The third scan mode, Progressive Segmented Frame (abbreviated PsF), is in actuality a progressive scan mode and its images would be identical to those captured with the normal progressive scan. The differences are internal to the camera and videotape, so we don’t need to worry about it. I just didn’t want you to go blank if someone started talking about their PsF video.
11.2.3 Frame Rates
Technically, HDTV supports all of the frame rates in the known universe. However, in the real world (where you and I work) you are most likely to only see 30 fps and 24 fps HD video. OK, someone could throw some PAL at you at 25 fps, but that’s about it. Of course, HDTV also supports 29.97 and 23.98 frame rates. Fortunately, when working on a visual effects shot we are concerned about the frame count, not the frame rate. We are going to take 100 frames in and put 100 frames out. The precise frame rate only becomes an issue when it is laid back to videotape.
11.2.4 Nomenclature
With the array of HDTV standards available it becomes very important to be specific when describing the particular format of a given production job. To do that we need some official nomenclature in order to sound like professionals. If we are talking about an HD (HDTV) project that had a resolution of 1920 × 1080, progressive scan, at 24 fps, it would technically be known as 1080/24P (scan lines, frame rate, scan mode). If the project were the same resolution but an interlace scan at 30 fps (like NTSC) then it would be described as 1080/30I. Some would even shorten these to “1080p” and “1080i.” Of course, you could encounter a 720/25P or a 1080/60PsF, but those are fairly uncommon.
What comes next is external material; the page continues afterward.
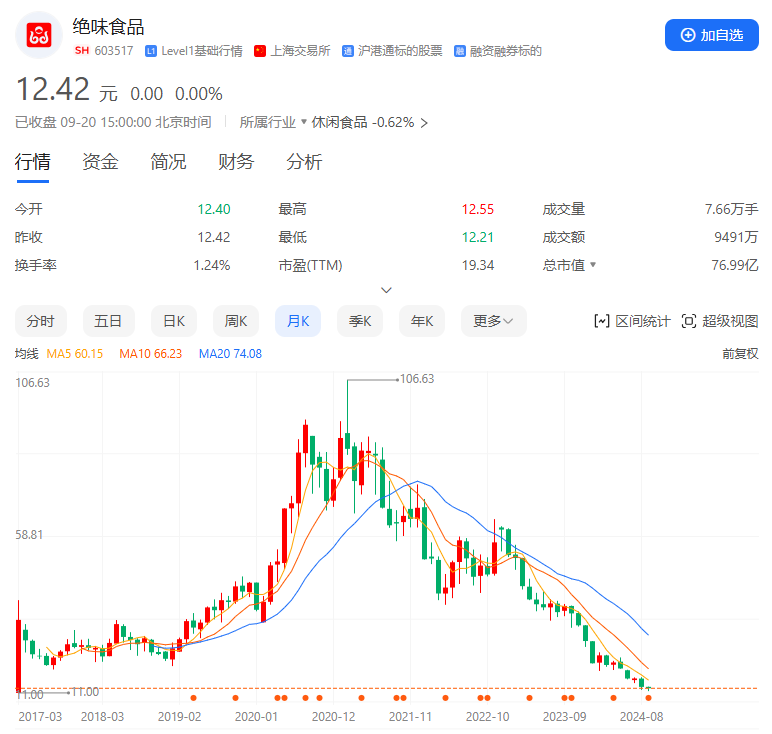Click the 106.63 peak price marker

pyautogui.click(x=416, y=379)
One of the downsides of all this wonderful digital TV technology is that it leaves a lot of room for mischief on the part of the camera manufacturers. While they cheerfully declare their video equipment to be “HD” the actual optical sensors and captured image data may be much less than 1920 × 1080 and simply scaled up to that size for display. Cheat! And we have already seen how they can fudge the color with 4:2:0 and 4:1:1 color sampling. Another cheat!
One other cost-saving shortcut on the part of the video equipment manufacturers is anamorphic HD. The camera captures a 1440 × 1080 image which is squeezed horizontally by 25%. This is then stretched when it is displayed on the TV screen (see Figure 11-16). This is done to save money on the cost of the video equipment. Not only are there fewer pixels in the optical sensor and image processing hardware but the data rate from the camera to the video recording equipment is lower, which makes it cheaper to produce as well.
Figure 11-16 Anamorphic HD images
This introduces three problems for the dauntless compositor. First, since the image is under-sampled (it only has 1440 pixels horizontally instead of an honest 1920) we have less picture data to work with. Less picture data means poorer quality composites. Of course, the client will blame the hapless compositor for any poor results. After all, the original video looks fine on the monitor, right?
The second problem is the proper display of the picture. Some software programs can read the file header of the video clip and properly stretch it up to fill the screen, making it look normal. Other software may not be so smart and will display it exactly like it was photographed—squeezed, like Figure 11-16. This can cause confusion and consternation on the part of the compositor if he is unaware of anamorphic HD.
The third problem is that working with an anamorphic image with a pixel aspect ratio of 1.33 is much messier then a square pixel image. If your compositing software is hip enough to understand the anamorphic video format it will compensate for the non-square pixels “automagically” and you will have no trouble. If not, then you will have to manage the problem yourself. We saw in Section 11.1.2 Coping with Non-Square Pixels the hassles that this can introduce.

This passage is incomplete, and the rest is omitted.